→ **Task description**
Lines outside the range are not wanted. Give again exactly the lines between the line holding "Gender Pay Gap Statement (367, 2458)" and the line holding "Privacy policy (471, 1295)", inclusive, from the listing below.

==============================

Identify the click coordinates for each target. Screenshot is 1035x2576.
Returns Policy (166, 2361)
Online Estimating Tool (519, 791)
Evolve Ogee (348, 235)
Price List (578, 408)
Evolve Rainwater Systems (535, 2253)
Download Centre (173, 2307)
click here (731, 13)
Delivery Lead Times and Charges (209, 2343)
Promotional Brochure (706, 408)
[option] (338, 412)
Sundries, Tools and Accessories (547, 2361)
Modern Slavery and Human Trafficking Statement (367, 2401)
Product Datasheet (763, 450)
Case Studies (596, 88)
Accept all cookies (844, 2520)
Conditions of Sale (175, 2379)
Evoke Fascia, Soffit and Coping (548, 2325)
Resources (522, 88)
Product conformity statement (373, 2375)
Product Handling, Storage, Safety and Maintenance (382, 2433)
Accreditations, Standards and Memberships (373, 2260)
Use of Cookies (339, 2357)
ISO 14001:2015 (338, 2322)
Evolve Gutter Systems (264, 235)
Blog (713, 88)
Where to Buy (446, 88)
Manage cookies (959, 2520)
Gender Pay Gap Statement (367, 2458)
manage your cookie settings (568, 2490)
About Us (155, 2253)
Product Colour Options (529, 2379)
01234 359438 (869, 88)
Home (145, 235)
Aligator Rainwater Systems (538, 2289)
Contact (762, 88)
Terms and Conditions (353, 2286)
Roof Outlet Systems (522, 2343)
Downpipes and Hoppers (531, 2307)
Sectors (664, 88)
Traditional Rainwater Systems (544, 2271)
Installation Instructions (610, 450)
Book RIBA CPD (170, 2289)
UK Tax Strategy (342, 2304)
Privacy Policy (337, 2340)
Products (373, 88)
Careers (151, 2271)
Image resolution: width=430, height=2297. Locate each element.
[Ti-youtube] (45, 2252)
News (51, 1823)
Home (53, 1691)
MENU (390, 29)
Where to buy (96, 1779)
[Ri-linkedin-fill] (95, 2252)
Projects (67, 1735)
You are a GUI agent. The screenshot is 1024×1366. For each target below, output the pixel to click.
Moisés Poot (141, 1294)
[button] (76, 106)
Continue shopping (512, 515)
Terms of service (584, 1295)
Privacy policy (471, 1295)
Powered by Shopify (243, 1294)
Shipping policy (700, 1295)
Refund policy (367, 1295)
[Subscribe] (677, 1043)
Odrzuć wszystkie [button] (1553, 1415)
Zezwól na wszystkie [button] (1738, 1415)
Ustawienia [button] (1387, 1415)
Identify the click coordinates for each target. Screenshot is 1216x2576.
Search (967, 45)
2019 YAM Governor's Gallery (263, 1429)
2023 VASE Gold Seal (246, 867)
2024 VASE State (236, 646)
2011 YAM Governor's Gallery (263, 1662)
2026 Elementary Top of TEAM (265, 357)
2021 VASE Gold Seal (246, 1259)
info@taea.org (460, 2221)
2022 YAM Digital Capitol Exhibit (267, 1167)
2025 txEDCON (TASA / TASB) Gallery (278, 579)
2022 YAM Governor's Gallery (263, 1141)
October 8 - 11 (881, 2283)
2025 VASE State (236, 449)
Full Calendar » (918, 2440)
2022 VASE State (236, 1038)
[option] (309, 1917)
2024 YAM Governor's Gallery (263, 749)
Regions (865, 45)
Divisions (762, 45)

==============================

→ **Solution to this exercise**
Gender Pay Gap Statement (367, 2458)
manage your cookie settings (568, 2490)
About Us (155, 2253)
Product Colour Options (529, 2379)
01234 359438 (869, 88)
Home (145, 235)
Aligator Rainwater Systems (538, 2289)
Contact (762, 88)
Terms and Conditions (353, 2286)
Roof Outlet Systems (522, 2343)
Downpipes and Hoppers (531, 2307)
Sectors (664, 88)
Traditional Rainwater Systems (544, 2271)
Installation Instructions (610, 450)
Book RIBA CPD (170, 2289)
UK Tax Strategy (342, 2304)
Privacy Policy (337, 2340)
Products (373, 88)
Careers (151, 2271)
Image resolution: width=430, height=2297. Locate each element.
[Ti-youtube] (45, 2252)
News (51, 1823)
Home (53, 1691)
MENU (390, 29)
Where to buy (96, 1779)
[Ri-linkedin-fill] (95, 2252)
Projects (67, 1735)
You are a GUI agent. The screenshot is 1024×1366. For each target below, output the pixel to click.
Moisés Poot (141, 1294)
[button] (76, 106)
Continue shopping (512, 515)
Terms of service (584, 1295)
Privacy policy (471, 1295)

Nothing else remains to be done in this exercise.